Print only the closing part of the entries. It starts at the line containing "At what coordinates should I click to accomplish: Tap" and includes the final line, exactly as written.

Stored items from a collection:
[Start of Attachment]
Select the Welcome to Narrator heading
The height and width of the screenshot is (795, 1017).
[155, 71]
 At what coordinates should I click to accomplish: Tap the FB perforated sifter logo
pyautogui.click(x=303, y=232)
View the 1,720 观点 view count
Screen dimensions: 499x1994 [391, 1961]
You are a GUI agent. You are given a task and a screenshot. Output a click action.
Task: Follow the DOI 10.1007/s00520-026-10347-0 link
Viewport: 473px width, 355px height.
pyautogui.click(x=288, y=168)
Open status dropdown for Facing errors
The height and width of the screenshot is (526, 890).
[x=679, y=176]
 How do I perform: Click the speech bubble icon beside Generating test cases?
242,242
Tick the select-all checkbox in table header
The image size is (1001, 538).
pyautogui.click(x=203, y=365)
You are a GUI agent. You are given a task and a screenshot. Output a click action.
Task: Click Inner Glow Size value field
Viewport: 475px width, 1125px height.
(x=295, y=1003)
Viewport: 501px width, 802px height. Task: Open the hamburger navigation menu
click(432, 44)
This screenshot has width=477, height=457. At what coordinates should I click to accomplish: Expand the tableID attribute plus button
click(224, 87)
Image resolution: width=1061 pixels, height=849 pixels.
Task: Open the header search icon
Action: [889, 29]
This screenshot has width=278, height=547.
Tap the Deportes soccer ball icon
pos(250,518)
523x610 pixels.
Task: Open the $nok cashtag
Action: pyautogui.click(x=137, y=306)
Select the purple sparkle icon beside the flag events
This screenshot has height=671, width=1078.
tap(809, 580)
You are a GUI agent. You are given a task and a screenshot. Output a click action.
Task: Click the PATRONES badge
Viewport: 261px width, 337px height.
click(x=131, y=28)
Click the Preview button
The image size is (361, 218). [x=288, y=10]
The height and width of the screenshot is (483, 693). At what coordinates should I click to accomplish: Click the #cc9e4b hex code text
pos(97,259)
[End of Attachment]
▸ **FINISHED TASK**
 At what coordinates should I click to accomplish: Tap the FB perforated sifter logo
pyautogui.click(x=303, y=232)
View the 1,720 观点 view count
Screen dimensions: 499x1994 [391, 1961]
You are a GUI agent. You are given a task and a screenshot. Output a click action.
Task: Follow the DOI 10.1007/s00520-026-10347-0 link
Viewport: 473px width, 355px height.
pyautogui.click(x=288, y=168)
Open status dropdown for Facing errors
The height and width of the screenshot is (526, 890).
[x=679, y=176]
 How do I perform: Click the speech bubble icon beside Generating test cases?
242,242
Tick the select-all checkbox in table header
The image size is (1001, 538).
pyautogui.click(x=203, y=365)
You are a GUI agent. You are given a task and a screenshot. Output a click action.
Task: Click Inner Glow Size value field
Viewport: 475px width, 1125px height.
(x=295, y=1003)
Viewport: 501px width, 802px height. Task: Open the hamburger navigation menu
click(432, 44)
This screenshot has width=477, height=457. At what coordinates should I click to accomplish: Expand the tableID attribute plus button
click(224, 87)
Image resolution: width=1061 pixels, height=849 pixels.
Task: Open the header search icon
Action: [889, 29]
This screenshot has width=278, height=547.
Tap the Deportes soccer ball icon
pos(250,518)
523x610 pixels.
Task: Open the $nok cashtag
Action: pyautogui.click(x=137, y=306)
Select the purple sparkle icon beside the flag events
This screenshot has height=671, width=1078.
tap(809, 580)
You are a GUI agent. You are given a task and a screenshot. Output a click action.
Task: Click the PATRONES badge
Viewport: 261px width, 337px height.
click(x=131, y=28)
Click the Preview button
The image size is (361, 218). [x=288, y=10]
The height and width of the screenshot is (483, 693). At what coordinates should I click to accomplish: Click the #cc9e4b hex code text
pos(97,259)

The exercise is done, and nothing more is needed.